Investors Accept a Share of the Blame for Rio's Woeful Takeovers

Ian Waldie | Bloomberg via Getty Images

Top shareholders in crisis-hit Rio Tinto have identified an unusual scapegoat for the hapless takeovers that triggered the company's eye-watering $14 billion writedown - each other.

Chief Executive Tom Albanese, who led a top-dollar purchase of the Alcan aluminium group, and Doug Ritchie, the executive who secured Mozambican coal business Riversdale, both lost their jobs on Thursday after Rio confessed how badly their deals had turned sour.

Parsing the company's announcement, investors came to a rare conclusion. Rather than demand further scalps from the Rio board, several said they had only themselves to blame for failing to veto acquisitions that looked so wildly overpriced.

"It is really simple. Big acquisitions, especially big acquisitions at big premiums, are really dangerous. We've known it for years," one of Rio's 15 largest shareholders told Reuters. "It's just that human desire and psychology fight against that evidence."

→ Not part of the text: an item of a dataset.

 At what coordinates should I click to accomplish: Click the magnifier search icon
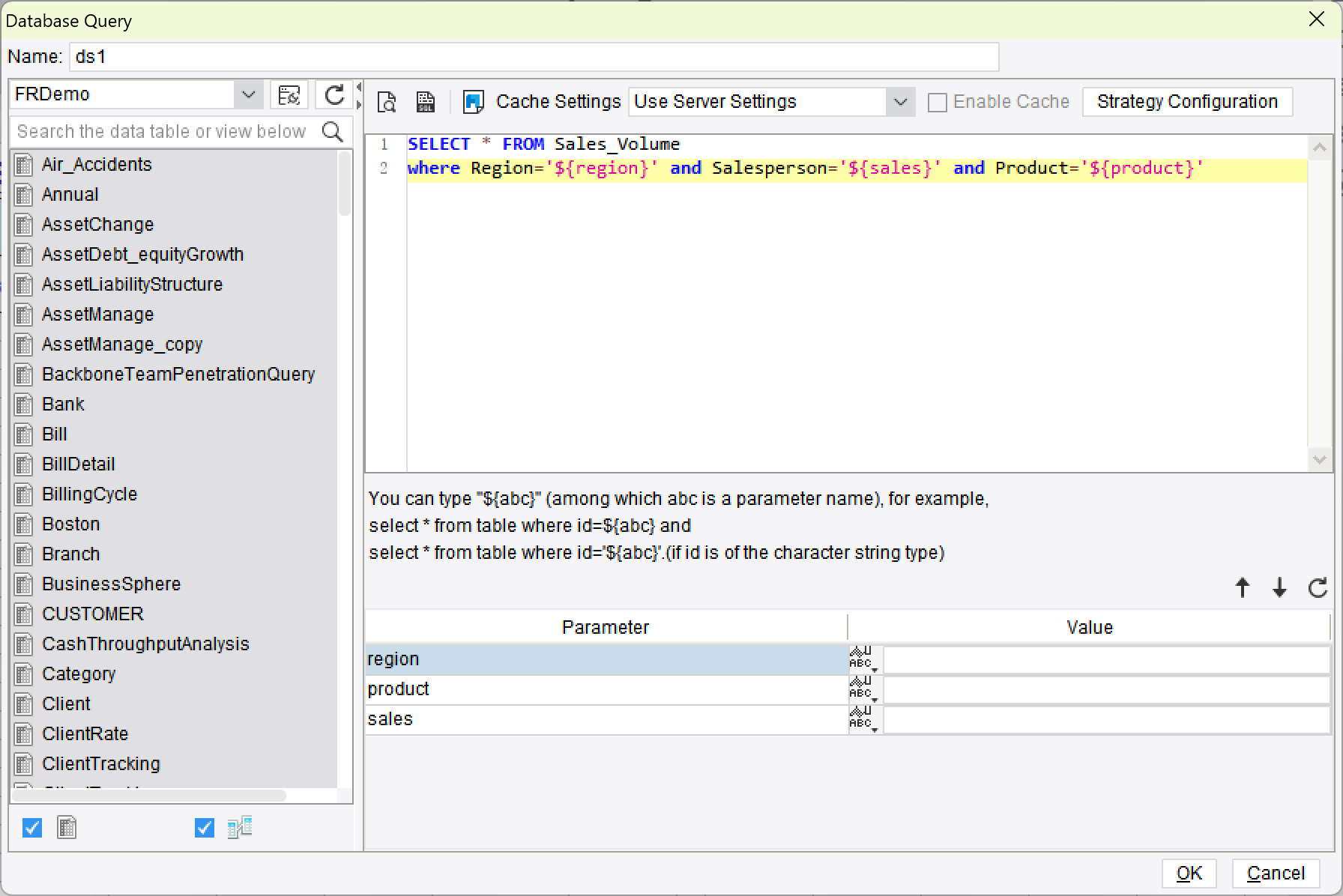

Thursday's reactions suggest the 'shareholder spring' - the trend identified last year in which investors acted more like owners than passive bystanders (and in the process torpedoed several blue-chip companies' pay packages for senior executives) - may have longer to run.

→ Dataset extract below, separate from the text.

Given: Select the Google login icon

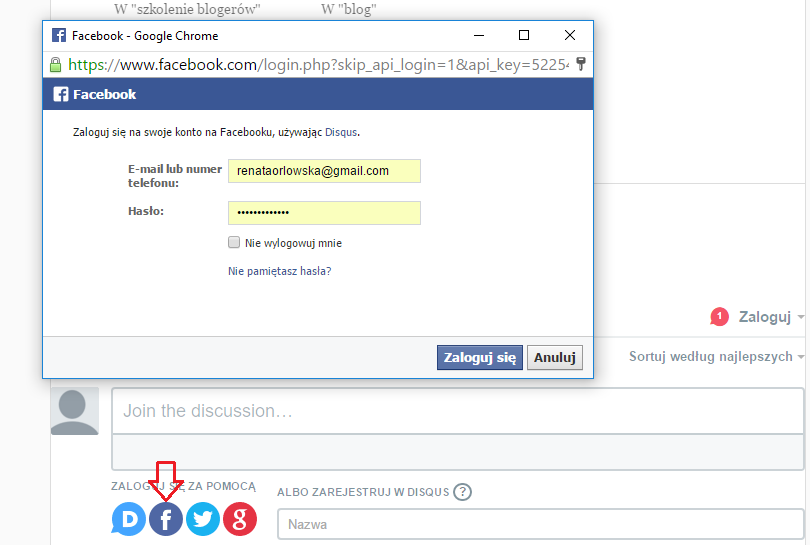Looking at the screenshot, I should tap(240, 519).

Albanese was the muscle behind Rio's takeover of Alcan in 2007 - a $38 billion miscalculation that came at the end of a commodities boom and on the eve of a financial crisis which brought chaos to global markets.

Rio's offer for Alcan eclipsed an earlier bid from Alcoa by more than $10 billion and despite some whispers of discontent, shareholders seduced by the banker spin voted convincingly in favor of the union.

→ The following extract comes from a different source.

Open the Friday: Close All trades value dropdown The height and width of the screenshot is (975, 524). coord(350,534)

(Read More: Rio Tinto Blame Game Begins After $14 Billion Writedown)

Albanese and Ritchie then gave chase to Mozambique-focused coal miner Riversdale in 2011 during a short-lived period of calm in a volatile global economy.

Optimistic estimates on future market demand and the quality of Riversdale assets helped Rio trump rival bids. Again, the majority of shareholders accepted the deal. But since then, like many others in the region, Rio has struggled with poor infrastructure between pit to port, and has had to cut estimates of how much coal it can deliver.

(Watch Now: Rio Tinto: Cautiously Optimistic on China)

"Mozambique is more of a surprise but the industry's record on acquisitions is appalling and Rio is not alone in destroying shareholder value," said a second shareholder among Rio's ten largest investors.

Even investors who opposed the deals say there's a limit to how much blame they can deflect back to management and board.

"We always thought Alcan was a poor deal (but) I would not be agitating for the chairman to go," said a third large investor adding Rio had done enough by way of making amends.

Rio shares closed just 0.5 percent down on London's FTSE 100 in spite of the high-profile sackings, suggesting that investors were braced for bad news long before the company announced it would atone for its unsuccessful M&A activity.

Striking a newly cautious note, the investors called on their cohorts to look harder at the next alluring deal to come to the table.

"The M&A bankers come out with great stories, the managers get excited about scale and it's up to shareholders to identify ill-discipline and react to it," the first investor said.

"It's a perpetual cycle. Scaling up, storytelling, realization, regret, forget and then there's a brand new story. We're in a phase where in this particular industry, people are starting to pay the price for hubris."